And I think some of the fields are further along than others, but when I look to see if somebody is an AI-native leader, I look to see do they understand how to build technical systems, and do they understand the metrics they're trying to hit so that they have some objective yardstick they can use to see if their systems work? We don't have a lot of AI-native leaders yet, but I think in five years, we're going to see more people, some of whom are not leaders in the organizations yet, they might be more like director level who are rising up and going to build careers based on this.

Karim Morgan Nehdi:

So those leaders that are rising up through the ranks right now, they're probably still getting the conventional wisdom, the traditional leadership frameworks. Are there specific skills, or behaviors, or types of thinking that you think are maybe counterintuitive or don't really fit within the traditional leadership framework? Something that those traditional frameworks completely miss?

Kieran Snyder:

I would bet, on average, leaders in large organizations don't skew heavily to yellow, on average.

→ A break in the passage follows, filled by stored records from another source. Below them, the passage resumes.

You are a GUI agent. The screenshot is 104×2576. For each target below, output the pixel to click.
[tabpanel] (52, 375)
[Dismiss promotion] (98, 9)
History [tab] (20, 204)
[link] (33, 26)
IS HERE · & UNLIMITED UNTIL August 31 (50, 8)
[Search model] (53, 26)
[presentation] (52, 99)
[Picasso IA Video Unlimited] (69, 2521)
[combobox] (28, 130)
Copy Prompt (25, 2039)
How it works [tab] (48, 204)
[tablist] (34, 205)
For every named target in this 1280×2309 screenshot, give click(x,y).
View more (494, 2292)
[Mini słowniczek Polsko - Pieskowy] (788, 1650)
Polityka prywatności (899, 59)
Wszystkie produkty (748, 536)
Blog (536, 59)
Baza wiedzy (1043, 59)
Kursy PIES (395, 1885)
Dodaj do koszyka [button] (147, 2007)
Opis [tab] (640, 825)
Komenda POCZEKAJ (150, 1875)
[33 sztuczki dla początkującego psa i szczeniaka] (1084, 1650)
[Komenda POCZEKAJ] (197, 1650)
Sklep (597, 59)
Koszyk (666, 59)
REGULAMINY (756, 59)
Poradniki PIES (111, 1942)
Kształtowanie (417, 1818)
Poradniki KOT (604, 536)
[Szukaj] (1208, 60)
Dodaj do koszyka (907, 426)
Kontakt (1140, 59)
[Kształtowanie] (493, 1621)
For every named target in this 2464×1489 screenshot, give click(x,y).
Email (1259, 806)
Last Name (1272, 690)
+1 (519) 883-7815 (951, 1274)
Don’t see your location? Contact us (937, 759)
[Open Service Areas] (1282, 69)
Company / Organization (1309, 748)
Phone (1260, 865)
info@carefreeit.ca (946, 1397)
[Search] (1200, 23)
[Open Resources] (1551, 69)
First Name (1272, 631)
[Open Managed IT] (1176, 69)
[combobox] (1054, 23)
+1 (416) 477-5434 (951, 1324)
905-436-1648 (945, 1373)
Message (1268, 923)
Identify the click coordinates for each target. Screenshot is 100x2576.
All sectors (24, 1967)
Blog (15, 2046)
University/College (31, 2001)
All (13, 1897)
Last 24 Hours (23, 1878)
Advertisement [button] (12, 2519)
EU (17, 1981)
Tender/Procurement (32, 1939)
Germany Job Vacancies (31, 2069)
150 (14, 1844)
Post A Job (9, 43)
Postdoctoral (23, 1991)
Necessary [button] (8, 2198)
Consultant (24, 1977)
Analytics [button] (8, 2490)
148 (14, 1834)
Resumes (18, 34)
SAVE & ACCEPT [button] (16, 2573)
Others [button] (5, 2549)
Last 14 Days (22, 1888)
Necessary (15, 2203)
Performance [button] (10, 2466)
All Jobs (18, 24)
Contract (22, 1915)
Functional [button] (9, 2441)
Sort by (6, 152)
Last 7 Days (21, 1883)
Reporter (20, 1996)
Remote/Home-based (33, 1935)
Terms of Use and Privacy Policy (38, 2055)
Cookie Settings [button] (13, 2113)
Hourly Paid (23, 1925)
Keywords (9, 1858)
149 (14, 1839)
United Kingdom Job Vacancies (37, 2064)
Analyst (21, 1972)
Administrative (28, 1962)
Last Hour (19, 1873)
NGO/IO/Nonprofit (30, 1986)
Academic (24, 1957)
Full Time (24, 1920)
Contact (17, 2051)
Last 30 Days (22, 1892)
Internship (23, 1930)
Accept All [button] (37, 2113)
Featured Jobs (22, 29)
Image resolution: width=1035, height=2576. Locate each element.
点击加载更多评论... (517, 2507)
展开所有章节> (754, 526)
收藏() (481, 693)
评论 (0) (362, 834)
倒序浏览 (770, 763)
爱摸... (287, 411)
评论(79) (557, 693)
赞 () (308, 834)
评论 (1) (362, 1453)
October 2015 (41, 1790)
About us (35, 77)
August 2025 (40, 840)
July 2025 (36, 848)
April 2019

I bet there are some who do, they might work in technical or creative disciplines, but your average operating executive is probably better at the blue and the green, and maybe the red, than they are the yellow because what they've had to use. But now, you're asking leaders to reinvent internal operations. So this yellow skill isn't just for customer-facing product work anymore, it's actually for how internal work gets done. And so I think if I were using your framework, you may start seeing more leaders who bias to that yellow dimension doing better even in large organizations. The other dimension here I think is really interesting is the dimension of youth. So one of the things that's happening in these large companies is executives who maybe don't have the AI-native capabilities themselves recognize that they have young people in their organization who think about different ways of doing things.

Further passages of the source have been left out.